TASK REQUIREMENTS:
In the blog post below on collecting when car insurance fails, rewrite the paragraph starting "All drivers are required by law" as a short bulleted list that keeps its main facts.

When Car Insurance Fails: 3 Ways to Collect - Injured
Injured - The FindLaw Accident, Injury and Tort Law Blog

When Car Insurance Fails: 3 Ways to Collect

Being involved in a fender bender or even a major crash can go from a minor headache to a major pain if your insurance company denies your claim. All hope is not lost, however, and there are still ways for drivers to collect when car insurance fails.

Consider these three options when deciding how to pick up where your car insurance left off:

1. File a Claim With the Other Driver's Insurance Company.

If you were involved in a collision with another driver, you can file a claim with that driver's insurance company for any damages caused by that driver.

All drivers are required by law to have automobile insurance, and most policies have property damage liability coverage, which pays for damage to another person's property by the driver's car, including damage to other vehicles.

A smart driver always remembers to exchange insurance information after a collision. With this information, you can contact the other driver's insurance company and proceed with filing a claim.

2. Go to Small Claims Court.

COLLECTED DATA:
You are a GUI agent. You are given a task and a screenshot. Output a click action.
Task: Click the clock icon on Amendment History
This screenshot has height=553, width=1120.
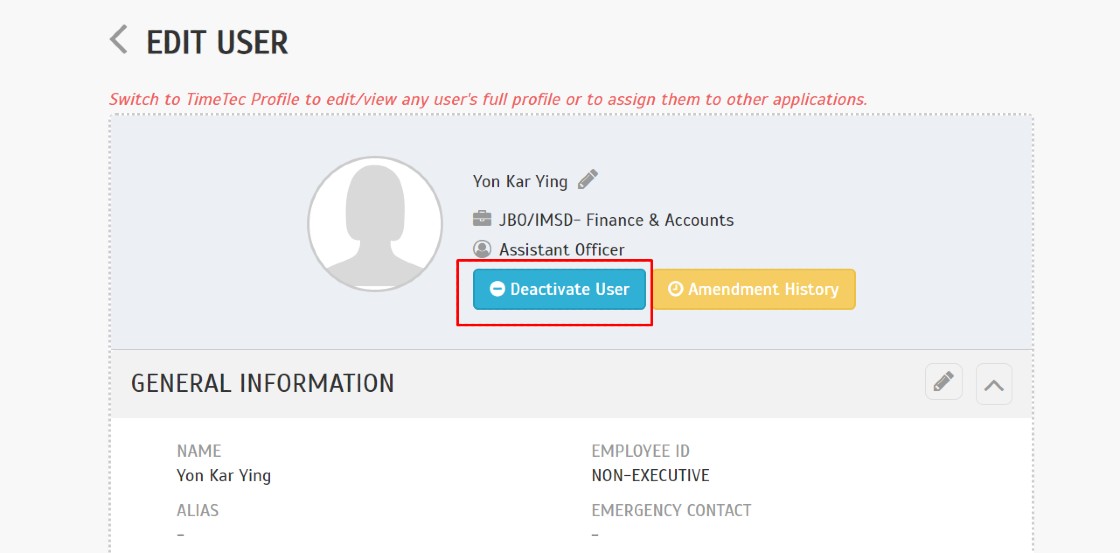click(x=675, y=289)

OUTPUT BELOW:
- The law requires all drivers to have car insurance.
- Most policies include property damage liability coverage.
- This coverage pays for damage the driver's car does to someone else's property, including other vehicles.